Simulator Options for Hardware Emulation
The AI Engine simulator generates an
options file that lists the options used for simulating the AI Engine graph application. The options file is automatically
generated when the AI Engine simulator is run.
This allows reuse of the AI Engine simulator
options from the initial graph-level simulation to later in the system-level
emulation. You can also manually edit the options file to specify other options as
required. The following table lists the options that can be specified in the
aiesim_options.txt file, which is located
in the aiesimulator_output directory and will
only be created if the option, --dump-vcd
is used
with the aiesimulator
command. This file can be
specified as part of the command line option to launch the emulator using the
launch_hw_emu.sh script as described in
Running the System. An example command line
follows:
./launch_hw_emu.sh \
-add-env VITIS_LAUNCH_WAVEFORM_BATCH=1 \
-add-env AIE_COMPILER_WORKDIR=${FULL_PATH}/Work \
-aie-sim-options ${FULL_PATH}/aiesimulator_output/aiesim_options.txt
where ${FULL_PATH}
must be the full path to
the file or directory.
Additionally, you can add more advanced options to log waveform data without having to launch emulation with the Vivado logic simulator (XSIM) GUI. An example command line follows:
./launch_hw_emu.sh \
-user-pre-sim-script pre-sim.tcl
The pre-sim.tcl contains Tcl commands to add waveforms or log design waveforms. For an example see Vitis Unified Software Platform Documentation: Application Acceleration Development (UG1393) and for Tcl commands see Vivado Design Suite User Guide: Logic Simulation (UG900).
Command | Arguments | Description |
---|---|---|
AIE_DUMP_VCD |
<filename> | When AIE_DUMP_VCD is specified, the simulation will
generate VCD data and write it to the specified <filename>.vcd. |
Enabling Third-Party Simulators
Simulator | v++ --link
Configuration |
---|---|
Questa | EXPORT
simulator=questa
|
Xcelium | EXPORT
simulator=xcelium
|
When the modifications have been made, build the design as normal, run the script launch_hw_emu.sh and the new simulator will be used. More information on emulation is provided in Running the System.
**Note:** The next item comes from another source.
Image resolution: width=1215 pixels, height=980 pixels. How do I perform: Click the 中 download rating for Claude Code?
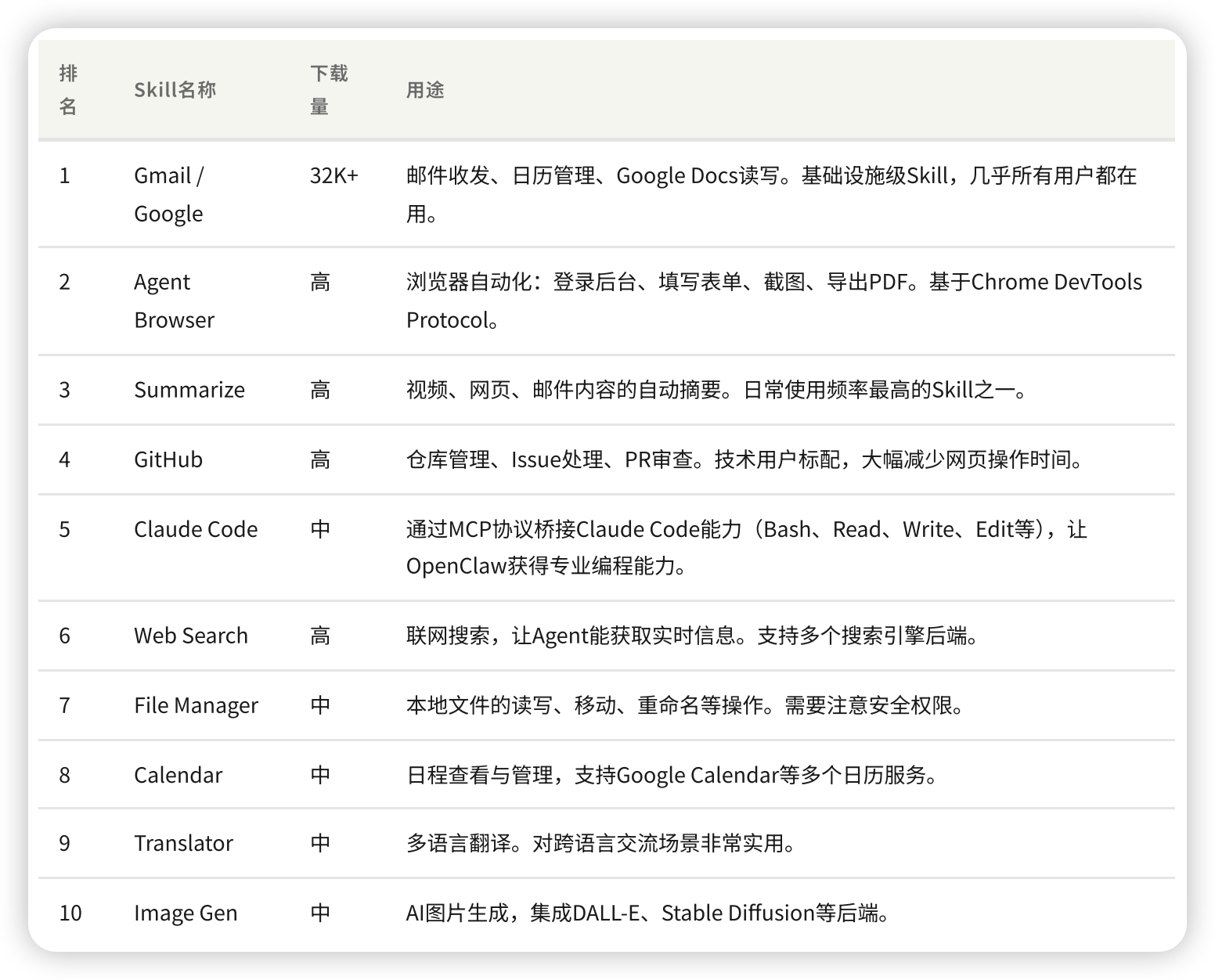(321, 529)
x86 Functional Simulator (x86simulator)
- When the application is compiled using the x86 simulation target, the x86
simulator can be
invoked.
x86simulator –-pkg-dir=./Work –-input-dir=<dir> --output-dir=<dir>
The compiled binary for x86 native simulation is produced by the AI Engine compiler under the Work directory (see Compiling an AI Engine Graph Application) and is started automatically by this wrapper script. The input and the output files are picked up as specified on the command line, with the path default relative to the current directory. The complete x86simulator command help is shown here:
$ x86simulator --help x86simulator [-h] [--help] [--h] [--pkg-dir=PKGDIR] [--gm-init-file=GM_INIT_FILENAME] optional arguments: -h,--help --h show this help message and exit --pkg-dir=PKG_DIR Set the package directory. ex: Work --gm-init-file=GM_INIT_FILENAME set the gm-init-file image for GMIO --i, -i ,--input-dir=PATH Set the input-dir to . by Default --o, -o ,--output-dir=PATH Set the input-dir to . by Default
- The output files produced by the simulator can be compared with a
golden output ignoring white-space
differences.
diff –w <data>/golden.txt <data>/output.txt
- In applications where run-time parameters need to be updated dynamically, you
can control the application from the
main
program using update API as described in Run-Time Parameter Update/Read Mechanisms. - The simulator will run continuously, unless you specify a number of
iterations to run through the main application, as shown in the following
example:
clipgraph.init() clipgraph.run(3) clipgraph.end()